研究ブログ

無知が招く誹謗中傷

 前々回は、『河内鑑名所記』の原本に記された「はたほこ大明神」というくずし字を読めない素人さんが、その文字をトリミングして消去した事例を紹介しました。そして、その画像をもとに、『河内鑑名所記』の原本には「はたほこ大明神」とは記されていないと主張し、私の揚げ足をとろうとするのです。また、前回にみた事例では、私が触れてもいない西井長和氏所蔵史料を引用したことにし、疑わしい史料を用いていると批判していました。前回以降のわずかな期間にも、【3267】で「馬部隆弘氏は式内社片野神社は本当は星田神社の交野大明神と、片山長三の実弟・西井長和の「星田懐古誌」p.28-29,昭55掲載の極楽寺神名帳を根拠に云われる」と述べているように、素人さんたちの発言は無限ループで読者を疲弊させます。

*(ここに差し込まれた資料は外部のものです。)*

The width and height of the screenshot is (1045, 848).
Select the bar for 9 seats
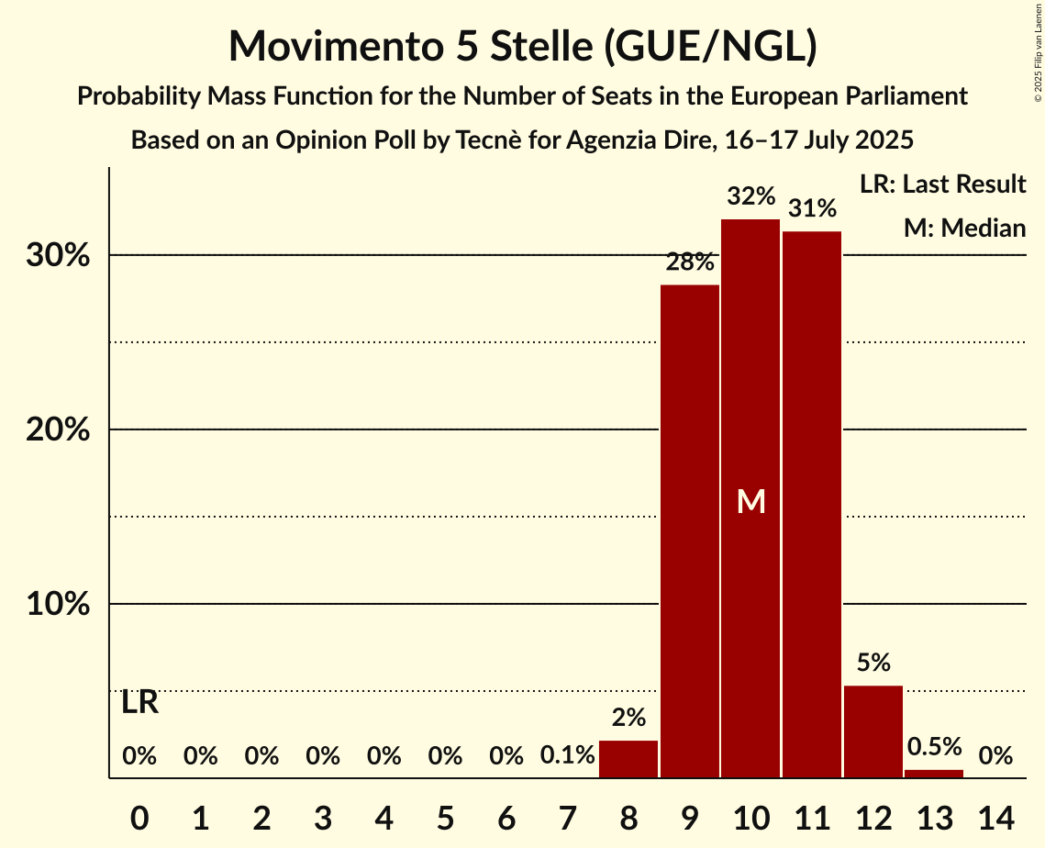pos(690,531)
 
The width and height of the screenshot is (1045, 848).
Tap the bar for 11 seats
pos(812,505)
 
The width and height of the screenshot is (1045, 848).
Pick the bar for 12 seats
pos(873,731)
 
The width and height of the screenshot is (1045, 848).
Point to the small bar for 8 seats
pos(628,759)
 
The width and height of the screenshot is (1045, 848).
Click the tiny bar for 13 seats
pos(934,774)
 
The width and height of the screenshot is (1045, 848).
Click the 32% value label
pos(750,196)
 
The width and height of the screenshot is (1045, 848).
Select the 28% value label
pos(690,262)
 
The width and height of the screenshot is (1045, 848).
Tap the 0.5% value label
pos(934,747)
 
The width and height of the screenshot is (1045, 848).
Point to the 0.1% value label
pos(568,756)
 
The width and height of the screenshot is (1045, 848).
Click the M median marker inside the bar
pos(750,501)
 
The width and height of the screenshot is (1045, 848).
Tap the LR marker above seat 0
pos(139,703)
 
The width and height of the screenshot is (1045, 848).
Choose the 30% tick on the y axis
pos(58,255)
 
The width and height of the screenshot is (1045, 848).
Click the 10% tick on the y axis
pos(58,605)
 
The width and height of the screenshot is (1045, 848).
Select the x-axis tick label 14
pos(995,815)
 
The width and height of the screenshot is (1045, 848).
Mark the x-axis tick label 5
pos(445,815)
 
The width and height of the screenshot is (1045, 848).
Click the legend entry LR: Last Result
pos(942,184)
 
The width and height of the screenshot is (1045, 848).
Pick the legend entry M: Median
pos(964,228)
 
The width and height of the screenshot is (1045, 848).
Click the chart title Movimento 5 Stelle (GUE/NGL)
pos(522,46)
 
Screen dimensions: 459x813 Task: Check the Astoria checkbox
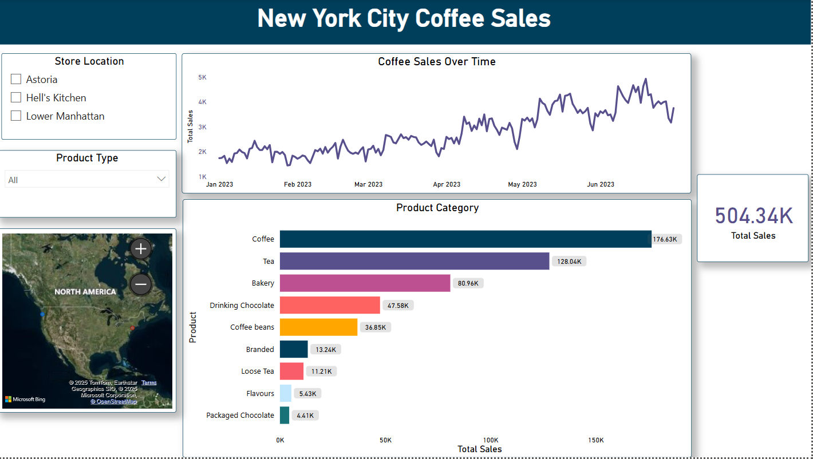coord(16,79)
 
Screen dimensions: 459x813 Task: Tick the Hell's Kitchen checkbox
coord(16,97)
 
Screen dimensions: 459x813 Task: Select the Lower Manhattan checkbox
coord(16,116)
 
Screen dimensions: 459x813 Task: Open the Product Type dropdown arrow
coord(161,179)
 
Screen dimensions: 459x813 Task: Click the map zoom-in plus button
coord(141,248)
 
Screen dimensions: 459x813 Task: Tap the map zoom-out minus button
coord(141,284)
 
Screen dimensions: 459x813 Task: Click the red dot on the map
coord(132,328)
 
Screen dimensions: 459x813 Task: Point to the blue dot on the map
coord(42,314)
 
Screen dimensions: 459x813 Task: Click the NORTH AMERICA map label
coord(85,292)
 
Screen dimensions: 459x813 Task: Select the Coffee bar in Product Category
coord(465,239)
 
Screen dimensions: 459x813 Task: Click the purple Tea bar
coord(414,261)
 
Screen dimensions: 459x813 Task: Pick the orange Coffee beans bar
coord(318,327)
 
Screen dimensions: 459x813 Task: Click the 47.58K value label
coord(398,306)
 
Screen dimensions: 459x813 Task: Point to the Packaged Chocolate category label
coord(240,415)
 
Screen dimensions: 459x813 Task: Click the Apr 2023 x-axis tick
coord(447,184)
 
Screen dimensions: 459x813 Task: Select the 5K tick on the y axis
coord(202,77)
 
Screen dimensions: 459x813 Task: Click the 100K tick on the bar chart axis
coord(491,440)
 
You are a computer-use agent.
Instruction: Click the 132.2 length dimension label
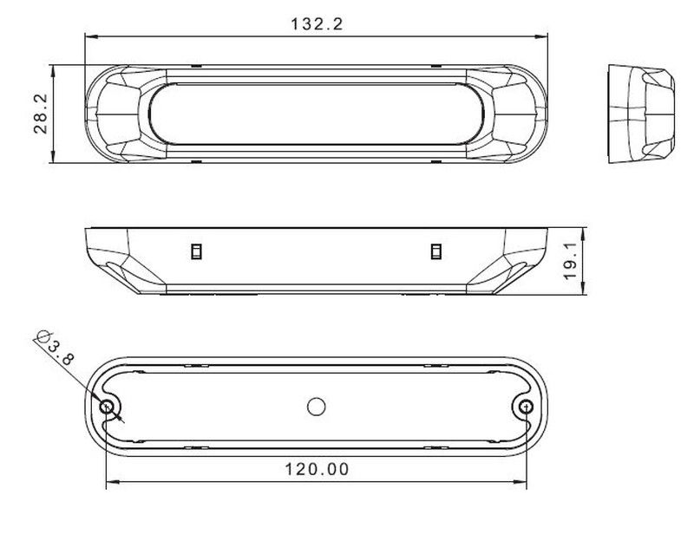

アテルイの「首塚」と牧野阪古墳(史料編)20200717.pdf

 誤解とはいえ、それを根拠に悪意をもって研究不正となじってくるわけなので、客観的にみれば明らかな誹謗中傷です。最近は、SNSでの誹謗中傷が話題になっていますが、研究者も他人事ではないといえるでしょう。そこで私は、誹謗中傷と受け止めてただ泣き寝入りするのではなく、研究者として積極的に対処しようと考えました。【2048】でも指摘されているように、「ネットで誹謗中傷されていると思うような人だと、新しいものは生まれないはずです」から。

 その試みが、素人さんたちの発言を誰しもが自由に見ることのできる史料として残したうえで、その内容を分析するこのブログです。史料としてみることで、少し距離を置いて冷静に読むことができるようになり、誹謗中傷という表層から掘り下げて、問題の核心にも少しずつ迫ることができるようになりました。この分析結果が、SNSでの誹謗中傷を少しでも減らす一助となればと思っています。

 このように視角を変えることで、新たに見えてきたことをいくつか紹介しておきます。まずは、通常の歴史学とは異なる新たな分析方法についてです。2019年に私への批判が高揚しているところに、外的インパクトが加わると素人さんたちは支離滅裂な発言を始めました。その仮説をより確実なものとするには、実験を繰り返して、同じような結果になるか検証しなければなりませんでした。そこで、2020年3月の新書発刊直後に、素人さんたちを対象とした論文を公表しました。それによって得られた実験結果は、まさに私の期待通りでした。このように、通常の歴史学にはない実験という方法が目新しい点といえるでしょう。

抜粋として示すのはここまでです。